- _Your goal_: Start at the line below containing "You are a GUI" and stop at the line containing "1077x631 pixels.". Repeat every line of that stretch exactly, and nothing outside it.
+===+
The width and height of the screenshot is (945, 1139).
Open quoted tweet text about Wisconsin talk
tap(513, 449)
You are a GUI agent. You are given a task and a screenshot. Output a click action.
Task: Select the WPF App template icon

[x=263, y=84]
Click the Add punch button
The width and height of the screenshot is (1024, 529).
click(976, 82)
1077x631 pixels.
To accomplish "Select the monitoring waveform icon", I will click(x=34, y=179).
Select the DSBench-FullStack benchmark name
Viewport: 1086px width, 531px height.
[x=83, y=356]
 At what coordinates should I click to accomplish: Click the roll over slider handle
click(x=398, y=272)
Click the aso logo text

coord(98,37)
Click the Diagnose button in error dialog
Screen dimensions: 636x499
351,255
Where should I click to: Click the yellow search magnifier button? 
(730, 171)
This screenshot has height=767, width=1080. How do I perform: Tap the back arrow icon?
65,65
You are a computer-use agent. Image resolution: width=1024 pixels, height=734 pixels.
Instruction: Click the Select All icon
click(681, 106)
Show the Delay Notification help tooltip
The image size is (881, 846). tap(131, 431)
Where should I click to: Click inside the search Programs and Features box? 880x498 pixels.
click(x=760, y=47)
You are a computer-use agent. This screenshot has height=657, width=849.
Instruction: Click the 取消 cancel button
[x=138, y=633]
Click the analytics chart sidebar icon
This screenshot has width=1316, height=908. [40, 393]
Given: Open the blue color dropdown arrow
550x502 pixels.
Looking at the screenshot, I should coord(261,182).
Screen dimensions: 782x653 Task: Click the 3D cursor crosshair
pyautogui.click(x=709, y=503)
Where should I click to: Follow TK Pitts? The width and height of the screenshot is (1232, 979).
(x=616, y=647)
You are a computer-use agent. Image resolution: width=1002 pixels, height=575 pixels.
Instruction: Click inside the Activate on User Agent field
+===+
- _Solution below_:
You are a GUI agent. You are given a task and a screenshot. Output a click action.
Task: Select the WPF App template icon

[x=263, y=84]
Click the Add punch button
The width and height of the screenshot is (1024, 529).
click(976, 82)
1077x631 pixels.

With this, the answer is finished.